Avukatı Eliot Sourty, bu listede “etkisiz hâle getirilenler”
(çoğu ölü) kategorisinin de olduğunu hatırlatıyor.
“Zehra’nın tehlikede olduğu çok açık.”
“Solun bir parçası olmanın gücünü fark ettim”
Yanında oturan Sevil Sevimli, hem dostu hem de çevirmeni
olur. Sevil de benzer bir hikâyeye sahiptir: 2012’de Türkiye’ye öğrenci
değişimiyle gittiğinde tutuklanır, “terör örgütü üyeliği”yle suçlanır.
Fransa’ya döndüğünde politik tutuklularla ilgilenmeye başlar, Zehra’ya ilk
mektubunu gönderir. Cezaevinden çıkınca tanışırlar, dostlukları başlar.

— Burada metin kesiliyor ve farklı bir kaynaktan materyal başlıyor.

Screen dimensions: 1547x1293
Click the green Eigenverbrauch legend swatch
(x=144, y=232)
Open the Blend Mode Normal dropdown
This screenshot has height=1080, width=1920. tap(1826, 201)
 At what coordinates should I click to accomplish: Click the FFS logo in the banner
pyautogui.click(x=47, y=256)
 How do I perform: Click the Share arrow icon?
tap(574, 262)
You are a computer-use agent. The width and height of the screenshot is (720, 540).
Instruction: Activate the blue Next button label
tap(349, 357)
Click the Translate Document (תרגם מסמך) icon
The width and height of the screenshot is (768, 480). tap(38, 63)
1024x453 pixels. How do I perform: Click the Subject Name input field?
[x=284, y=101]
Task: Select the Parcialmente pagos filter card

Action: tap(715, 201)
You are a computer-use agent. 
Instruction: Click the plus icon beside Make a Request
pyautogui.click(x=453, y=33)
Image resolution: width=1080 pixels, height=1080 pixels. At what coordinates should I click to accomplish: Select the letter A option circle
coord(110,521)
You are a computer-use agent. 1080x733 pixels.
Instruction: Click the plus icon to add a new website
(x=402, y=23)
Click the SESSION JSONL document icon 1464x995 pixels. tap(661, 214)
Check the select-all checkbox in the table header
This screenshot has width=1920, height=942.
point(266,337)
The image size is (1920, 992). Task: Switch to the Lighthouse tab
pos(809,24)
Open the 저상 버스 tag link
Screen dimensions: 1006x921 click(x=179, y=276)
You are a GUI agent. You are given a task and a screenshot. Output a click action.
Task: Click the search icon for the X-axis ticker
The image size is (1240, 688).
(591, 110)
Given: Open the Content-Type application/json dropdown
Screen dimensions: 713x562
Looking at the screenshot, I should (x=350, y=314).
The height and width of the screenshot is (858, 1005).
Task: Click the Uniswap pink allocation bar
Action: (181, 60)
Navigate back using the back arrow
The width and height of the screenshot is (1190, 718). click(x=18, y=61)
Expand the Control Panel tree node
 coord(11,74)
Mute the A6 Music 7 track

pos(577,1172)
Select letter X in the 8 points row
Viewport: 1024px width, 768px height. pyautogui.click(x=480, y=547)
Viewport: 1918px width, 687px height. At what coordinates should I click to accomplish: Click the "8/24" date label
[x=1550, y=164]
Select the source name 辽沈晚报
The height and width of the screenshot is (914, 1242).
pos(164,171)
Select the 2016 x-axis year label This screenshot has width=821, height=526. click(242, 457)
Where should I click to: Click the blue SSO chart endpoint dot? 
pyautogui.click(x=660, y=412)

Zehra 26 Mayıs’ta gözaltına alınarak Oissel’deki geri
gönderme merkezine konur. Haberi alan Sevil, Lyon’dan Paris’e trenle koşar.
Almanya’daki destekçiler de hemen yola çıkar.
“Ertesi sabah, valilik önünde 20 kişilik bir eylem yaptık,”
diyor.
Zehra, destek telefonlarıyla yeniden güç bulur. “Bedenimin
her hücresinde bu sevgiyi hissettim.”
Geri gönderme merkezindeki diğer kadınların, onun sahip
olduğu destek ağına sahip olmadığını fark eder.
“Barınma belgesi bazılarında günlerce sürüyordu; bense bir
saatte getirtiyordum. Solun bir parçası olmanın, örgütlü olmanın ne kadar
önemli olduğunu anladım. Bu durumda insan kendini hiç gibi hissediyor ama ben
güçlü hissettim.”
“Ne olursa olsun mücadeleye devam edeceğim. Başarırsam,
başkalarına da güç verebilirim.”
Zehra Kurtay’ın OQTF’ye ve sınır dışı kararına karşı açtığı
dava 18 Haziran Çarşamba günü Melun İdare Mahkemesi’nde görülecek. Destekçileri
saat 09:30’da mahkeme binası önünde toplanacak.